Genetic lesions within the 3a gene of SARS-CoV
© Tan et al; licensee BioMed Central Ltd. 2005
Received: 09 May 2005
Accepted: 20 June 2005
Published: 20 June 2005
A series of frameshift mutations within the 3a gene has been observed in culture-derived severe acute respiratory syndrome coronavirus (SARS-CoV). We report here that viral RNA from clinical samples obtained from SARS-CoV infected patients also contains a heterogeneous population of wild-type and mutant 3a transcripts.
Numerous isolates of the severe acute respiratory syndrome coronavirus (SARS-CoV) have been completely sequenced [1–4]. In most cases, only synonymous or non-synonymous substitutions have been reported within the major viral genes, which include replicase 1a/1b gene products, spike, membrane, nucleocapsid and envelope [1–4]. On the other hand, large insertions or deletions have been found in the part of viral genome that encodes the SARS-CoV accessory proteins which have no viral homologues. The ORF 8a/8b region appears to be particularly prone to mutations as deletions of up to 415 bp have been observed in some isolates . Although these mutations do not appear to have any adverse effect on the survival of the virus, it is conceivable that these mutations may have effects on viral pathogenesis in vivo, as have been observed for other coronaviruses .
We have previously reported that a frameshift mutation occurs within the 3a gene of culture-derived SARS-CoV, which results in a protein with a distinctively shorter N-terminus than the wild-type form . Protein 3a is one of the SARS-CoV accessory proteins and the expression of the 3a protein has been demonstrated during both in vitro and in vivo infection . To determine if the mutation arises from repeated passages of the virus or if the mutation exists in the virus that is replicating in SARS-CoV infected patients, we analyzed viral RNA isolated directly from 8 clinical samples and determined the sequence of the 3a gene. Interestingly, we have found evidence of a heterogeneous population of subgenomic RNA 3 (sgRNA3) transcripts in patients with acute SARS-CoV infection containing copies of wild-type and mutant 3a genes.
Total RNA was extracted from 8 patients confirmed with SARS-CoV infection, as defined by WHO guidelines. The use of clinical samples for this study was approved by the Tan Tock Seng Hospital ethics committee. Reverse transcription (RT, Superscript II RT, Invitrogen) was performed on all samples, according to the manufacturer's protocol, and was followed up by a nested polymerase chain reaction (PCR). The PCR conditions and subsequent cloning steps have been described elsewhere . Essentially, 15 independent clones from each of the eight SARS patient samples were sequenced. As a polymerase fidelity control of the RT and PCR system, full-length 3a RNA was in vitro transcribed from pXJ40-3a, a cDNA construct for expressing 3a in mammalian cells , and subjected to an identical follow-up PCR and cloning protocol.
For the fluorescence-activated cell sorting (FACS) and Western blot analysis, Vero E6 cells were transiently transfected with pXJmyc-GST, pXJmyc-3a or pXJmyc-3amut1 as previously described (3a and 3amut1 are also known as U274 and U274mut1, respectively, in ref. 6). All these constructs were tagged with the c-myc epitope at the N-terminus. All these experiments were performed as previously described .

• _Tasks to carry out_
1) Copy out the passage on the SARS-CoV 3a gene word for word, beginning at the words "Genetic lesions within" and stopping after "mutant 3a transcripts.".
2) Summarize the passage on the SARS-CoV 3a gene in two sentences.
The lines that follow come from a separate source.

• _Data section_
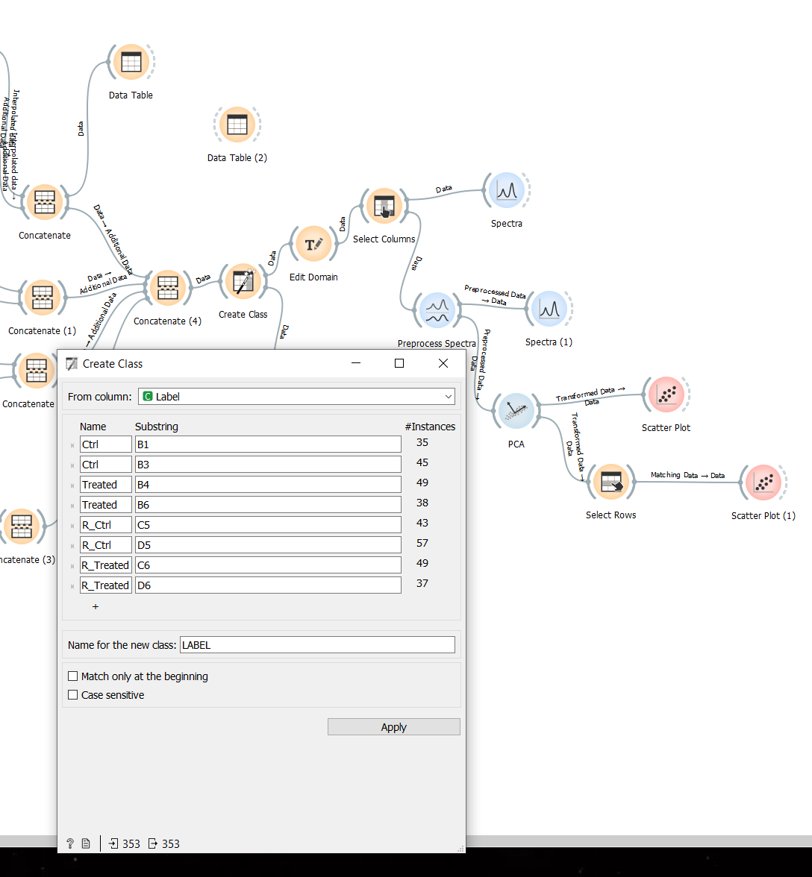Open the Data Table widget
Viewport: 812px width, 877px height.
coord(131,63)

• _Solutions to the problems_
1)
Genetic lesions within the 3a gene of SARS-CoV
© Tan et al; licensee BioMed Central Ltd. 2005
Received: 09 May 2005
Accepted: 20 June 2005
Published: 20 June 2005
A series of frameshift mutations within the 3a gene has been observed in culture-derived severe acute respiratory syndrome coronavirus (SARS-CoV). We report here that viral RNA from clinical samples obtained from SARS-CoV infected patients also contains a heterogeneous population of wild-type and mutant 3a transcripts.

2) A frameshift mutation in the 3a gene of culture-derived SARS-CoV produces a protein with a shorter N-terminus, so the researchers checked whether such mutations also occur in virus replicating in infected patients. After sequencing 15 clones of the 3a gene from each of 8 patient samples, they found a mixed population of wild-type and mutant 3a transcripts.